#### Source information ####

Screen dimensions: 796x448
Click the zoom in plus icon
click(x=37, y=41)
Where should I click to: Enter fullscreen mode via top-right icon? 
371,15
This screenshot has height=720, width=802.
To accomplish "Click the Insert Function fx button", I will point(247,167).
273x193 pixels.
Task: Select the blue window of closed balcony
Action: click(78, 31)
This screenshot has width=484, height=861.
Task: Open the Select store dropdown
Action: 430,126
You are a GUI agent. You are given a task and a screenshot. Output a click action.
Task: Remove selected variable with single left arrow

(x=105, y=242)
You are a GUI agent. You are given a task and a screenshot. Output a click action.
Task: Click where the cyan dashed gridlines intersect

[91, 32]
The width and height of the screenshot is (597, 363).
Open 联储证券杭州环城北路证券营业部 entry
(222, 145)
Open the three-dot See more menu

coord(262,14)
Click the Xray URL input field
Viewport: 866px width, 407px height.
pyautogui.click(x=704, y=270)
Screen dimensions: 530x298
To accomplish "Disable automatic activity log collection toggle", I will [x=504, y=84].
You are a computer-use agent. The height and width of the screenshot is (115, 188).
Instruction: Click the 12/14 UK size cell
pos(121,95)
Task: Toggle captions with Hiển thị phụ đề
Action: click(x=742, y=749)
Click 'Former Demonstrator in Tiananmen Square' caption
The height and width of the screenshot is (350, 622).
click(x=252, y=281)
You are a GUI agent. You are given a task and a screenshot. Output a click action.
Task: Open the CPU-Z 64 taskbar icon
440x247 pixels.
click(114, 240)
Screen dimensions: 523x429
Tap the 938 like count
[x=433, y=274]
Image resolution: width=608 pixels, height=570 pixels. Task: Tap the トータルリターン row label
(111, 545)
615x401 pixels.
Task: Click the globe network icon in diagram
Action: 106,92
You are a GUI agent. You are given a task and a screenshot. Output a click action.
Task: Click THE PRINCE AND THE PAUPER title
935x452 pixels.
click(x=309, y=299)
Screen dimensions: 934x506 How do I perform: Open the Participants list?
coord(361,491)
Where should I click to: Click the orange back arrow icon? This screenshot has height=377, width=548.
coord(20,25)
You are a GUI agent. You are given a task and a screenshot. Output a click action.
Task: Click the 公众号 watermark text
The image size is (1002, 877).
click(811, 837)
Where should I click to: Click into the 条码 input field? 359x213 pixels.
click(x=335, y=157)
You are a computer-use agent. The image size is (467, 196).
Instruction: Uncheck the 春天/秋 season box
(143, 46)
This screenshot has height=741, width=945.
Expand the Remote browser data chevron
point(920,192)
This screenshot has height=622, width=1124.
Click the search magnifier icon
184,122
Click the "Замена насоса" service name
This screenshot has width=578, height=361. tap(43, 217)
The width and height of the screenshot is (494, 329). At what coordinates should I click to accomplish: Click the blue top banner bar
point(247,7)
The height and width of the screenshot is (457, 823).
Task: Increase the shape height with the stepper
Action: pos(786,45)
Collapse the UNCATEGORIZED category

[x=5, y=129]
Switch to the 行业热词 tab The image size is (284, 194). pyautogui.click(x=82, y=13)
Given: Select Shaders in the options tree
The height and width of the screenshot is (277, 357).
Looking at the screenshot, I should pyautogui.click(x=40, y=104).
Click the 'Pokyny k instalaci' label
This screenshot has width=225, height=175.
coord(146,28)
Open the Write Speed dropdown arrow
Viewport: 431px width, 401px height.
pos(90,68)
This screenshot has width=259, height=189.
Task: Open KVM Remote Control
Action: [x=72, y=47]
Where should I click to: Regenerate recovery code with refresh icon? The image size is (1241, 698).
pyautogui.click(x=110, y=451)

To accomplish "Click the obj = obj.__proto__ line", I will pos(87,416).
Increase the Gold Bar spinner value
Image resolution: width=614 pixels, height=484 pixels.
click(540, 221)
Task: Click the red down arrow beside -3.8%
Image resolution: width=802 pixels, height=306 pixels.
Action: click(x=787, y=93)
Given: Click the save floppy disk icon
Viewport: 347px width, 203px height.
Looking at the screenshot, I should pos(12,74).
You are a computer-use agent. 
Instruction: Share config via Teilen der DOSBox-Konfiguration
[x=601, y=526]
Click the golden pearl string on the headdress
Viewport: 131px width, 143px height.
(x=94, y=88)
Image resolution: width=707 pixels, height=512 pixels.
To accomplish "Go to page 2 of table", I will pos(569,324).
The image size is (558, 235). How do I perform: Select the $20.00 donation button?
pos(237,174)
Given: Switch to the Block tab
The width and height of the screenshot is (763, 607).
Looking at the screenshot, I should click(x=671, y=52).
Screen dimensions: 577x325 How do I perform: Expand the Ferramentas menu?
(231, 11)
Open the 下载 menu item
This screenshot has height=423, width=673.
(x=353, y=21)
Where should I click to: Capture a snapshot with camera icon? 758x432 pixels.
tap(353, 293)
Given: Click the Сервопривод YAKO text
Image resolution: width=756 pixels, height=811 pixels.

####

Exercise directions: Copy out, exactly and alone, the lines of the entries above between the ones holding "Task: Click where" and "The width and height of the screenshot is (597, 363).", inclusive.

Output for this exercise:
Task: Click where the cyan dashed gridlines intersect

[91, 32]
The width and height of the screenshot is (597, 363).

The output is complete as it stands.